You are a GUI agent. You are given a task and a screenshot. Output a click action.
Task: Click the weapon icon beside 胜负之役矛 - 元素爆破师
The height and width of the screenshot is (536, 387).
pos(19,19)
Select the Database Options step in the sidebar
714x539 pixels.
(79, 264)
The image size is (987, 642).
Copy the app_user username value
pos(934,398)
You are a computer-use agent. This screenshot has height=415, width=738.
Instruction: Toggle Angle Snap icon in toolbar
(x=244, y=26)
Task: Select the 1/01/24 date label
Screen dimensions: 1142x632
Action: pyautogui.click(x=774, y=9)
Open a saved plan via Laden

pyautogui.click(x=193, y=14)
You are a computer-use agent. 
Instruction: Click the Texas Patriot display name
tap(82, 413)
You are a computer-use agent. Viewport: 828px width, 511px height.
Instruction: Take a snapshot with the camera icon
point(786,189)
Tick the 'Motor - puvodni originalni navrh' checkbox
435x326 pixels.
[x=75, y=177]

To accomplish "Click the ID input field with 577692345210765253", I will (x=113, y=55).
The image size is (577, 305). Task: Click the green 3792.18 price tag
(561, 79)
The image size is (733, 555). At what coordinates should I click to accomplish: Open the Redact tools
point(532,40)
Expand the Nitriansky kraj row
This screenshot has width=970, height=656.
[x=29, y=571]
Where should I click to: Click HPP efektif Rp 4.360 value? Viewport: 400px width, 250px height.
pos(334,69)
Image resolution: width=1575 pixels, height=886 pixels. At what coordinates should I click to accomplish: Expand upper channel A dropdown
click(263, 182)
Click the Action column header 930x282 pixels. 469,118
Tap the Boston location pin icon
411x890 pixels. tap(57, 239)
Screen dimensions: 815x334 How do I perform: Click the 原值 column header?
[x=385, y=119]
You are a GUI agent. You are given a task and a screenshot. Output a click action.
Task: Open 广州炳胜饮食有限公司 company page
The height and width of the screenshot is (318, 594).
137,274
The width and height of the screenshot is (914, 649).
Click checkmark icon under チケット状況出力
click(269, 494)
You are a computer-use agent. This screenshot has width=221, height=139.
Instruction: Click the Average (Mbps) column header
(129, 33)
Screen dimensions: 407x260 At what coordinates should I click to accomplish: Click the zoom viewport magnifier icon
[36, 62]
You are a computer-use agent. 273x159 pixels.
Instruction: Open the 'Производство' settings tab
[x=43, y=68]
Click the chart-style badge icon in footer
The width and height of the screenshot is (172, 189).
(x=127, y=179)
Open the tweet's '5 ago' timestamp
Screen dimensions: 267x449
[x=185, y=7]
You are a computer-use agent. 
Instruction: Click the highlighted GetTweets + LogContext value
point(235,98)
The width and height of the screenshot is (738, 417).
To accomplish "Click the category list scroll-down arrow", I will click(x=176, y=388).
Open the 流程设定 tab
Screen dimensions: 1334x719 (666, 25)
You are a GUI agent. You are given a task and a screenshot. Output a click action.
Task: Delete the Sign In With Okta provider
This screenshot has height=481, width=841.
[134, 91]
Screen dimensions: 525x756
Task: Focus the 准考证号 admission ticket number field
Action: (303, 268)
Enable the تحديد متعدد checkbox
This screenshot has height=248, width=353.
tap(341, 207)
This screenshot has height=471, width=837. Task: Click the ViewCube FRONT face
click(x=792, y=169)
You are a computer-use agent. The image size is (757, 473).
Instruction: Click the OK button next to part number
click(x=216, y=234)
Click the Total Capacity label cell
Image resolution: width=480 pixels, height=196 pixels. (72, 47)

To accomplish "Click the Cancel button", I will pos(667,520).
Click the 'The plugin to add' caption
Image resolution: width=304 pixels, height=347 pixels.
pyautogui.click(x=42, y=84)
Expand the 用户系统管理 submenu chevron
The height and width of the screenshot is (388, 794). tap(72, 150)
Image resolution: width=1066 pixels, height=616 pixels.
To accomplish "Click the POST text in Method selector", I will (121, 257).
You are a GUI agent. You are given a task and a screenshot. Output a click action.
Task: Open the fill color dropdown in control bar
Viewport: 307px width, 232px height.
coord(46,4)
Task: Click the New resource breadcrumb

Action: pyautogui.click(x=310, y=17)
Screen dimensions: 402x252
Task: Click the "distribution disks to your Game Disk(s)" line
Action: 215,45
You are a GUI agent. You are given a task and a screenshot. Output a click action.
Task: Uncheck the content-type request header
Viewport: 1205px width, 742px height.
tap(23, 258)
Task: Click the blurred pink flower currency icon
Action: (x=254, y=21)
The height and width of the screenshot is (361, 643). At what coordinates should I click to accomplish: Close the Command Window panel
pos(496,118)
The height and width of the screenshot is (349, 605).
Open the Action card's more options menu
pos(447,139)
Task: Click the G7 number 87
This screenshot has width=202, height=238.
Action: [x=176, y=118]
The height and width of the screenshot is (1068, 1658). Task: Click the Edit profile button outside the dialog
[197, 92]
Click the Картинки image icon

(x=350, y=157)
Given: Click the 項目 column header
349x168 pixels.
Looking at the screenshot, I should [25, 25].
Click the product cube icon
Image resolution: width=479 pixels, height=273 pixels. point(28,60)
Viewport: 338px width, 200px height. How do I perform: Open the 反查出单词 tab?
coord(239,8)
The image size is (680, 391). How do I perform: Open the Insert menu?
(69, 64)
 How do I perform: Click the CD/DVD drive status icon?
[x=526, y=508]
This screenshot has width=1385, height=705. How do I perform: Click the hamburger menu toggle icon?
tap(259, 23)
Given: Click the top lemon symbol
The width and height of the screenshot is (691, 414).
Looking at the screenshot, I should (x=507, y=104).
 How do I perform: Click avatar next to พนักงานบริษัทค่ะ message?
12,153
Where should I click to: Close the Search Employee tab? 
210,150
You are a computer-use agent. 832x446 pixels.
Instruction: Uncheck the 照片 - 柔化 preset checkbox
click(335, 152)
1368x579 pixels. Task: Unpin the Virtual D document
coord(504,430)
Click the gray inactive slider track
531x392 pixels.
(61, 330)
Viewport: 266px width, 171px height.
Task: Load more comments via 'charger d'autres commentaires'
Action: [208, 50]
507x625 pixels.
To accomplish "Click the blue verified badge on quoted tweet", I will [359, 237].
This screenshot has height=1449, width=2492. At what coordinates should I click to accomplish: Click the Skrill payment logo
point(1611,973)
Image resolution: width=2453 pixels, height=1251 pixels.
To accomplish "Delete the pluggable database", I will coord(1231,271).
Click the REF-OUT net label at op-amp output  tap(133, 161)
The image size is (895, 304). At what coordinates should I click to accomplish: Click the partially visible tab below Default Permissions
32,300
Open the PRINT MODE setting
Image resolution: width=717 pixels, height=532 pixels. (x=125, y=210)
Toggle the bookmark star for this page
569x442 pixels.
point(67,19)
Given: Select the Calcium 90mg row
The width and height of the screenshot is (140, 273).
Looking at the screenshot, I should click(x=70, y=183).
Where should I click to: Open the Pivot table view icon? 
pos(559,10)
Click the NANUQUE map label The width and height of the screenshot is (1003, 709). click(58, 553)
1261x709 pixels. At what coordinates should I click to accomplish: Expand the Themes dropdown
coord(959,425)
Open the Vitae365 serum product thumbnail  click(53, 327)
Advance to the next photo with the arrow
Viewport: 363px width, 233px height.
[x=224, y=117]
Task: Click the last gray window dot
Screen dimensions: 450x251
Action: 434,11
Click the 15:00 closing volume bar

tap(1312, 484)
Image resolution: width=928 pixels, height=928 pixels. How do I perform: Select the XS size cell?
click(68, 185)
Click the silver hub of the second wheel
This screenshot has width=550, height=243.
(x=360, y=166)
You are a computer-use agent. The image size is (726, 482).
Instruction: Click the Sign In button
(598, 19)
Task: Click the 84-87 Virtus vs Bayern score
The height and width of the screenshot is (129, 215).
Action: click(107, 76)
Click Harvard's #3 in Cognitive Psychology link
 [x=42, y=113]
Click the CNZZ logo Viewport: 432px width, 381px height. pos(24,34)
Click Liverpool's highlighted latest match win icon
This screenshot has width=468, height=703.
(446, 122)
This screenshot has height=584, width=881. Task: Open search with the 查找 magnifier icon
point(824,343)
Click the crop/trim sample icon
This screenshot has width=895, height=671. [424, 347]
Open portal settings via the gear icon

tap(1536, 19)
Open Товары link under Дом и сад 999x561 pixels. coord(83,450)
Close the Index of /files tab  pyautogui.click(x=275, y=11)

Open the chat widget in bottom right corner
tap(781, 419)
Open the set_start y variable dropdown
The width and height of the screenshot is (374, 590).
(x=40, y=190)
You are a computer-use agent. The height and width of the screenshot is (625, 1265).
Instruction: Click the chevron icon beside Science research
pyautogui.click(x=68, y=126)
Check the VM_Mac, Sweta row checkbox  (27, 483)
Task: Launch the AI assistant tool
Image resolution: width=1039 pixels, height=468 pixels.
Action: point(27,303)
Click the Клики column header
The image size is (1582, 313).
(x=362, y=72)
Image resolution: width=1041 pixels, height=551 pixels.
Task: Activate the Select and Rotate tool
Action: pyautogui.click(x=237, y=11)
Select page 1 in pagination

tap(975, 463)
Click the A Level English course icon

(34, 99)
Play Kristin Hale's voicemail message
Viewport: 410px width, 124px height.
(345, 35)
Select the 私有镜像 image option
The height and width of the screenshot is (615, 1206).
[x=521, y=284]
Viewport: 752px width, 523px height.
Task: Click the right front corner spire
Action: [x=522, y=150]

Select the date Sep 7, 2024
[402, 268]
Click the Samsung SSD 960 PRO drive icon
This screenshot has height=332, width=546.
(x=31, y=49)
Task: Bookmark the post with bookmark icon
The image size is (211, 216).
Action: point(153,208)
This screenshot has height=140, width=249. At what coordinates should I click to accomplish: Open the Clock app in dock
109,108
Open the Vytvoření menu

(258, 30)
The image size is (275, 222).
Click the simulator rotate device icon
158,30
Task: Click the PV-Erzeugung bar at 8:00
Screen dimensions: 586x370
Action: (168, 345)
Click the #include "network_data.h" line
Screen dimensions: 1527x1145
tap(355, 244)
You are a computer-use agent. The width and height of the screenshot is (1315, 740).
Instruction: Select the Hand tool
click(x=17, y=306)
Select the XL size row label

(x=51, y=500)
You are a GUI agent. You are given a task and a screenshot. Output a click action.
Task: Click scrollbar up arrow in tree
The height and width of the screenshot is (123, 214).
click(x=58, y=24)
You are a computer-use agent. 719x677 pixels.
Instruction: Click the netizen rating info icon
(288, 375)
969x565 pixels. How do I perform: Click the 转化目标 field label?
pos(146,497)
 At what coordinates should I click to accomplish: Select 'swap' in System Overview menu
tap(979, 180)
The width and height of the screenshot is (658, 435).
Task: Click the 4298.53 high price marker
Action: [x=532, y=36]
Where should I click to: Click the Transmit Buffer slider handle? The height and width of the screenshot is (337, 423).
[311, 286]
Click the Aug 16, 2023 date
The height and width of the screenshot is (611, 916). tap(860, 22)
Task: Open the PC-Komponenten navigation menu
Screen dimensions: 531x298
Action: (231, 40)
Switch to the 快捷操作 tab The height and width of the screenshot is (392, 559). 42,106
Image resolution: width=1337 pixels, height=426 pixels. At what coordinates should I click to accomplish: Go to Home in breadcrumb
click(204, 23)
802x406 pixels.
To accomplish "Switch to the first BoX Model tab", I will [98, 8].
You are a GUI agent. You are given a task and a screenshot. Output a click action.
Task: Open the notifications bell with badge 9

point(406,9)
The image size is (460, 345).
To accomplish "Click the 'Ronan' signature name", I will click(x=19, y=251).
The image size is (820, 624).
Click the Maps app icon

====

Rewrite the records from the line with "Click the Aug 16, 2023 date" through the end of the records, replacing "notifications bell" with "alerts bell" and keeping every other part the same.

Answer in full:
Click the Aug 16, 2023 date
The height and width of the screenshot is (611, 916). tap(860, 22)
Task: Open the PC-Komponenten navigation menu
Screen dimensions: 531x298
Action: (231, 40)
Switch to the 快捷操作 tab The height and width of the screenshot is (392, 559). 42,106
Image resolution: width=1337 pixels, height=426 pixels. At what coordinates should I click to accomplish: Go to Home in breadcrumb
click(204, 23)
802x406 pixels.
To accomplish "Switch to the first BoX Model tab", I will [98, 8].
You are a GUI agent. You are given a task and a screenshot. Output a click action.
Task: Open the alerts bell with badge 9

point(406,9)
The image size is (460, 345).
To accomplish "Click the 'Ronan' signature name", I will click(x=19, y=251).
The image size is (820, 624).
Click the Maps app icon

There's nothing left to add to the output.